The Kingdom of God and the Kingdom of Man, Part 4: My thoughts

This series has now stretched out for more than a month…stuff kept getting in the way! Please go back and read parts 1, 2, and 3 of this series if you have not.

The question has been asked as to where Christians should intersect faith and politics. Should we sit on our morals and do nothing but preach the message of eternal life in Christ, or should we advocate for laws that honor God and change our culture to be more moral?

I dislike the question, to be blunt. I think it frames the discussion in terms of a false “either/or” mentality that says that we may do only one or the other, which I think does nothing to help us meaningfully interact with the issue. Instead, I think that the answer here is much the same as in many areas of life: BALANCE. Swinging the pendulum too far in one direction seldom leads to the right answer, and certainly doesn’t in this case in my opinion.

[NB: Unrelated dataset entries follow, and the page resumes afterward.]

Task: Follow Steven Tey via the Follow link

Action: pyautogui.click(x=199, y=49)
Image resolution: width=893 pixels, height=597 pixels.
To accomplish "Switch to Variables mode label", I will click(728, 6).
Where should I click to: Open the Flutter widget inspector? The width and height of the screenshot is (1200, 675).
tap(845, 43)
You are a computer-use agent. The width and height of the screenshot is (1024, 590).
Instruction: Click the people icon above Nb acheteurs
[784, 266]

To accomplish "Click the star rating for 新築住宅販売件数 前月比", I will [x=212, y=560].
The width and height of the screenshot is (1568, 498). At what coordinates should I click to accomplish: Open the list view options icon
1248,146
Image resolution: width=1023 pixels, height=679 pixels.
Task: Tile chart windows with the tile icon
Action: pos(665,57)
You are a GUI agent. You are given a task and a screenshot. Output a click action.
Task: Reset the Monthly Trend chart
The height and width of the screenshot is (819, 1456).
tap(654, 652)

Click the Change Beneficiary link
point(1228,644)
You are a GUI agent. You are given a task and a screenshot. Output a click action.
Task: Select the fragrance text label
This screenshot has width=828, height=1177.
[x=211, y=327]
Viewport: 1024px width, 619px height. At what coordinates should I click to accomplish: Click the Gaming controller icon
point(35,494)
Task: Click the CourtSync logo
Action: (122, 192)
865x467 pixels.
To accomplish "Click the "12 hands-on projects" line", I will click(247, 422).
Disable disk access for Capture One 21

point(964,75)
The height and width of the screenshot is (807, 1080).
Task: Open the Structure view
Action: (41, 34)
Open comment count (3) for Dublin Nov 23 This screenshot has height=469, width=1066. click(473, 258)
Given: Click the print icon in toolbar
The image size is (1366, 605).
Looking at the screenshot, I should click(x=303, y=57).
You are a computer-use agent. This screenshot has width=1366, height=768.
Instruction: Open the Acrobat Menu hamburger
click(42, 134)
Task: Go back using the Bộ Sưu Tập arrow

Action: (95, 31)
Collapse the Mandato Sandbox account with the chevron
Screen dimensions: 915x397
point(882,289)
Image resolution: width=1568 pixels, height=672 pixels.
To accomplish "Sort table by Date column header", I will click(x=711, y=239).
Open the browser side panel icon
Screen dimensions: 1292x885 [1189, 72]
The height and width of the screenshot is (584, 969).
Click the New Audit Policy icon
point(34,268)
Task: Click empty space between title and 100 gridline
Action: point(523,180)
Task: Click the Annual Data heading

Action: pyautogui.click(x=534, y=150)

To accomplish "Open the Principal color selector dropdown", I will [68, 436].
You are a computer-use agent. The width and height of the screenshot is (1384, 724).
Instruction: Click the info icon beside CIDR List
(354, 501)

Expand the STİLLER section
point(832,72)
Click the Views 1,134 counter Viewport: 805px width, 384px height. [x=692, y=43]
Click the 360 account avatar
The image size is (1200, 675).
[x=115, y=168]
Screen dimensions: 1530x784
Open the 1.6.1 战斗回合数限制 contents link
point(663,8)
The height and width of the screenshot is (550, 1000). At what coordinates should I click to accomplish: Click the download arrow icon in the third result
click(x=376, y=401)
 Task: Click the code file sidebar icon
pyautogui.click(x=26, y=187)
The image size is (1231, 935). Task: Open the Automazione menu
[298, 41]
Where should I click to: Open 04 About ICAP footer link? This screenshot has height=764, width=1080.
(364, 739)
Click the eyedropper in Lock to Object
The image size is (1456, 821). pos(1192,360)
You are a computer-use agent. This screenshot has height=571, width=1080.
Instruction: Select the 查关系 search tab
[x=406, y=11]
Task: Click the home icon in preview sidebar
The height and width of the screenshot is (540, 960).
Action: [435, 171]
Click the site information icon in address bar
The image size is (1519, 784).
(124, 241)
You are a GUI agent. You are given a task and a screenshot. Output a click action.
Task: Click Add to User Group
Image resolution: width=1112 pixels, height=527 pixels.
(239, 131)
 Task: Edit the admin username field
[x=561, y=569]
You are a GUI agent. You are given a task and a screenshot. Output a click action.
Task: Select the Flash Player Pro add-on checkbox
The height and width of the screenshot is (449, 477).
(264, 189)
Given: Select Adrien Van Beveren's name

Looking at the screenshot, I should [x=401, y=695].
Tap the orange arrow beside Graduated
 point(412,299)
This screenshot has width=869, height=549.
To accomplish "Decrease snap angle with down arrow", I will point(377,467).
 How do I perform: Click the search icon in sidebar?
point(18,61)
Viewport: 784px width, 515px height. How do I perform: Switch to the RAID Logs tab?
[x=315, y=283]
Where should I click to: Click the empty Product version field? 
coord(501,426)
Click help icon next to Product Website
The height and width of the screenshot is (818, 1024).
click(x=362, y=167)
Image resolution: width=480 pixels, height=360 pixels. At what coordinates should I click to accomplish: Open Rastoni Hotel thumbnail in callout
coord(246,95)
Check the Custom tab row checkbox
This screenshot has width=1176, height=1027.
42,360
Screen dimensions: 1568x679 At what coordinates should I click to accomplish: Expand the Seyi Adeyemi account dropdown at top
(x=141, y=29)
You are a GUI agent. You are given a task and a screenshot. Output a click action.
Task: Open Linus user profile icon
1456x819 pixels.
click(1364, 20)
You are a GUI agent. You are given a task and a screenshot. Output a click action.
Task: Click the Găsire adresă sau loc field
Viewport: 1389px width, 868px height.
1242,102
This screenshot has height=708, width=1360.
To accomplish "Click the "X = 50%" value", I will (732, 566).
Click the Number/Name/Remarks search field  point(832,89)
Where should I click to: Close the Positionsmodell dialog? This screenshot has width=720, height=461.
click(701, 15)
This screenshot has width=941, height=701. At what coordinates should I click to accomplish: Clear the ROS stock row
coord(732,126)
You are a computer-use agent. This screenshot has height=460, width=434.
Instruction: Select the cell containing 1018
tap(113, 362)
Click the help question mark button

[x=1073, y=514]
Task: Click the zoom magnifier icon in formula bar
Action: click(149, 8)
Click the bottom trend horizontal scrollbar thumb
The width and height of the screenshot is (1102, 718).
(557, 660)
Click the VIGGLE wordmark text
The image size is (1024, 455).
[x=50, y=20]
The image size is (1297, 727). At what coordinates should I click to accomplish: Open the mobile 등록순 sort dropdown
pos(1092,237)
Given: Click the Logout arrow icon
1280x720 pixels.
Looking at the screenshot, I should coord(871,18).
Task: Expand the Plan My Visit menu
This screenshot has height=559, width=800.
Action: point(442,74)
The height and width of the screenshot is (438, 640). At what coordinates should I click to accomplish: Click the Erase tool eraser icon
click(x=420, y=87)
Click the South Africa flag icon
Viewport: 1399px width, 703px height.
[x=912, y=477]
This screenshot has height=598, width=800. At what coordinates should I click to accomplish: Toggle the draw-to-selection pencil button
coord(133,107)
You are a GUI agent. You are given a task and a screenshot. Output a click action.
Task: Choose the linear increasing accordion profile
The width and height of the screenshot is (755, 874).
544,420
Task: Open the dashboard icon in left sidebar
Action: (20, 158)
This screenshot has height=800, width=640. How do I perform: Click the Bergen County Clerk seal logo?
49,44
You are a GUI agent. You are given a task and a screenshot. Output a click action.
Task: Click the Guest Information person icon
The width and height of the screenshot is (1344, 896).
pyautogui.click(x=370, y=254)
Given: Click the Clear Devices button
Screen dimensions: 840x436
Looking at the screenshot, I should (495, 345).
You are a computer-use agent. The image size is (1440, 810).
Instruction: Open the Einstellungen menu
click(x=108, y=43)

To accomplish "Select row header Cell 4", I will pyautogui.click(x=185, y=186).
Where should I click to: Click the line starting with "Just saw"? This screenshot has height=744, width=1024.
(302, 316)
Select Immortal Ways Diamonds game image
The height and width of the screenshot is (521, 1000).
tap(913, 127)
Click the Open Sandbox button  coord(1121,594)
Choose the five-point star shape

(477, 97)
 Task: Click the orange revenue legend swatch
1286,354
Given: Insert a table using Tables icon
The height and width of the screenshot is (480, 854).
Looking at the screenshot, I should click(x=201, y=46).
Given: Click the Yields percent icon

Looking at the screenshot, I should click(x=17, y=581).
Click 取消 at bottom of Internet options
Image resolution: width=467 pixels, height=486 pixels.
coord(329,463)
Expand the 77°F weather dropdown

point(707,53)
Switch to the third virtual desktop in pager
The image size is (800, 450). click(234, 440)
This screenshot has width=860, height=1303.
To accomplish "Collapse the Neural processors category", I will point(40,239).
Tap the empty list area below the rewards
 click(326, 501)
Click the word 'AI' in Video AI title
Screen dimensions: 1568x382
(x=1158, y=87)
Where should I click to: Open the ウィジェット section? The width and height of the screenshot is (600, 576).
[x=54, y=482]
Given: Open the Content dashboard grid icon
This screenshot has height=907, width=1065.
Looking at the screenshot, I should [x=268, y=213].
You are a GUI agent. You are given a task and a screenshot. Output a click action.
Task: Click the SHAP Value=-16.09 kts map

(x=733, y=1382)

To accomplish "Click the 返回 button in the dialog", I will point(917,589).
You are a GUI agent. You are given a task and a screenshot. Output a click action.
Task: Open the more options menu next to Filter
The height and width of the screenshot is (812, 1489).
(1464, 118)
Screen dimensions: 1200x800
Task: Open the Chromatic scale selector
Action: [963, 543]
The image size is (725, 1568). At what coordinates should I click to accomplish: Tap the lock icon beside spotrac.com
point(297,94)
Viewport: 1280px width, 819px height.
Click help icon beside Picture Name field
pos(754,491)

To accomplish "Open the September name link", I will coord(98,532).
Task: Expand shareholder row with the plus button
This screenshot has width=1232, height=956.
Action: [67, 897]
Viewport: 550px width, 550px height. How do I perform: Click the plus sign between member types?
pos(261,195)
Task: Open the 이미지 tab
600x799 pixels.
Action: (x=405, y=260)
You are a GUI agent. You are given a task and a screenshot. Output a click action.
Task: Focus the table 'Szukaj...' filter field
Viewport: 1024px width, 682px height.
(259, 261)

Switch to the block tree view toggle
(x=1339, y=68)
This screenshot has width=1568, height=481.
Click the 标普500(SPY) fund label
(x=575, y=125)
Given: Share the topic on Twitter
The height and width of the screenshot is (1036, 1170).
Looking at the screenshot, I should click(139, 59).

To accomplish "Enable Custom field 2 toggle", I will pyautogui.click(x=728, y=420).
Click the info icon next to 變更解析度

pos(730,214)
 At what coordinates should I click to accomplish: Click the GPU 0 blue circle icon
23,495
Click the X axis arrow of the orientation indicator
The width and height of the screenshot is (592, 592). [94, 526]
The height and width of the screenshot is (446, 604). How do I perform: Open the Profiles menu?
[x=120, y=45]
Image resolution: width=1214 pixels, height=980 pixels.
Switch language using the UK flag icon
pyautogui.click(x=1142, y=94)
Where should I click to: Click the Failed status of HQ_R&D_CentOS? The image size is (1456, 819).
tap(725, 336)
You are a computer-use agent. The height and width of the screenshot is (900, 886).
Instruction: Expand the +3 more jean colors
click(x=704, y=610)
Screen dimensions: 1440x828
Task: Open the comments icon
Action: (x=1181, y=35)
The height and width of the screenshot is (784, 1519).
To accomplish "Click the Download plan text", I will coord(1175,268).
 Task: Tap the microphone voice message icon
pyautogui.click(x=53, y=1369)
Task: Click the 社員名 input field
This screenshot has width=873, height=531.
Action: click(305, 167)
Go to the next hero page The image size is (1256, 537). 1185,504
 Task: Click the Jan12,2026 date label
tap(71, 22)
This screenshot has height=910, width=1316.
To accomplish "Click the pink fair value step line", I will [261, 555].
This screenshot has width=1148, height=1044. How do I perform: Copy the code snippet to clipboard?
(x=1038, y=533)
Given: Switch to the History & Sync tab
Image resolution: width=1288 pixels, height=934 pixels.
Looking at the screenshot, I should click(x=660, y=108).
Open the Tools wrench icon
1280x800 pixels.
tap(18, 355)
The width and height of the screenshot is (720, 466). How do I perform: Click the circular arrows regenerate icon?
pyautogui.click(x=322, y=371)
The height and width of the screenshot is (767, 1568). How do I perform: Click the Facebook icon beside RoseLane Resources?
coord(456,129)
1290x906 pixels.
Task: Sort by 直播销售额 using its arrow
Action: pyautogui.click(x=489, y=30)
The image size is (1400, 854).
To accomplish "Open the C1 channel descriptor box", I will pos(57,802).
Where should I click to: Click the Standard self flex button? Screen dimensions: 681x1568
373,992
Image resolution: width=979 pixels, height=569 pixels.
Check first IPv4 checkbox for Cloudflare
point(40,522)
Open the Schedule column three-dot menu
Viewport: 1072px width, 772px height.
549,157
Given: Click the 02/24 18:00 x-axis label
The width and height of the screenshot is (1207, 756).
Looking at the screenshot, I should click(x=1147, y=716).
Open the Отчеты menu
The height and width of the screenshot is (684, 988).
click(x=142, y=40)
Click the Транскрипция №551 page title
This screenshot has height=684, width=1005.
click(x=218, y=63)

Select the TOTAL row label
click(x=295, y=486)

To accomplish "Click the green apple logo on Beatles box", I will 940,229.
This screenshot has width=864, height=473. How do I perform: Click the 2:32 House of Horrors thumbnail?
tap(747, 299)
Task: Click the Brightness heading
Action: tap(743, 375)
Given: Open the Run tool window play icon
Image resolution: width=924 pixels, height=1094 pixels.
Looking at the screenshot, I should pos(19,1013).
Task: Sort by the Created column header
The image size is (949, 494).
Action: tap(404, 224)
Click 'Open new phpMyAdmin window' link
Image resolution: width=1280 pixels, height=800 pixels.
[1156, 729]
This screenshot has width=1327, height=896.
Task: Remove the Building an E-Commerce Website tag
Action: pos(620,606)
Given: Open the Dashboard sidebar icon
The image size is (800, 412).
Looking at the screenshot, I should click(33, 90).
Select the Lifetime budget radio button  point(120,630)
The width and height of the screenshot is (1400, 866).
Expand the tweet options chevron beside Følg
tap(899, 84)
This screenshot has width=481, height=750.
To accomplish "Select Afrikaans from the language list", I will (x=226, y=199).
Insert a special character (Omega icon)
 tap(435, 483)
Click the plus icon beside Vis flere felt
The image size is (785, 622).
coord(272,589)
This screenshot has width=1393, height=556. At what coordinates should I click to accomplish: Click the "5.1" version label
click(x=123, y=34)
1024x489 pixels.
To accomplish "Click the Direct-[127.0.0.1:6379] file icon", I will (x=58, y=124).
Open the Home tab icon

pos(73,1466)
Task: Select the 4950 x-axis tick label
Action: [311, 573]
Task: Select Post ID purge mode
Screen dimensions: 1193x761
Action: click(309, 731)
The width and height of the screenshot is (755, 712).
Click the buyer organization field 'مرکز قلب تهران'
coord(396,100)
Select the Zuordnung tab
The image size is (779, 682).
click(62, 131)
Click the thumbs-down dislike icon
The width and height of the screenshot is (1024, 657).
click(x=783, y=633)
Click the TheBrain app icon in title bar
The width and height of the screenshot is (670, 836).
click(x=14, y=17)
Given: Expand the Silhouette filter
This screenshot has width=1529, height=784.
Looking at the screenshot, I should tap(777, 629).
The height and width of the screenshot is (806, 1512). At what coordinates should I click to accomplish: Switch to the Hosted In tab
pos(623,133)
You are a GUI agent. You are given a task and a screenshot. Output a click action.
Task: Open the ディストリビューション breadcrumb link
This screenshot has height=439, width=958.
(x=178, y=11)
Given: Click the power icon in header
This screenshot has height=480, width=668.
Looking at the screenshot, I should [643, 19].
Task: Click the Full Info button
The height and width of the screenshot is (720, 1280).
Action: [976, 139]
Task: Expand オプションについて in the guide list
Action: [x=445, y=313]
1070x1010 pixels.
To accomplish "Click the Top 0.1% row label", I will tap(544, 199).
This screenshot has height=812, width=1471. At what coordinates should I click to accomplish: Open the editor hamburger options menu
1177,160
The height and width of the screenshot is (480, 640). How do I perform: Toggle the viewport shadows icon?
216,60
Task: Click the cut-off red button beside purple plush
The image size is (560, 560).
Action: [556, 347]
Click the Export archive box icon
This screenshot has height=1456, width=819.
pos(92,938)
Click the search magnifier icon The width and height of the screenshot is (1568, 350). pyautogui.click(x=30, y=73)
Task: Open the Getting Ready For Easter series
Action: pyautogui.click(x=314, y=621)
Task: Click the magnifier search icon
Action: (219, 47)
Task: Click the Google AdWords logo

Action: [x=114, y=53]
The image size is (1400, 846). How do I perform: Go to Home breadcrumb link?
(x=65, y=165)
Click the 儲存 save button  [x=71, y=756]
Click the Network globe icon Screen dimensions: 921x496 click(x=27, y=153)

When Paul wrote his command to us in Romans 13:1-7 he was writing to a people who had very little say in the affairs of their life. The people had no real input in their government; since God was in control, they trusted in His sovereignty and submitted to the government that existed. (of course, keep the principle of Acts 5:29 in mind as well) Christians never would obey the law of man and break God’s commands. However, when the secular authority made a law that dishonored God, the church when allowed not to participate would submit and then not participate. The church never tried to outlaw emperor worship in the first century or temple prostitution, both of which were very common in the first century. Instead, the church avoided those practices themselves and reached out with the gospel.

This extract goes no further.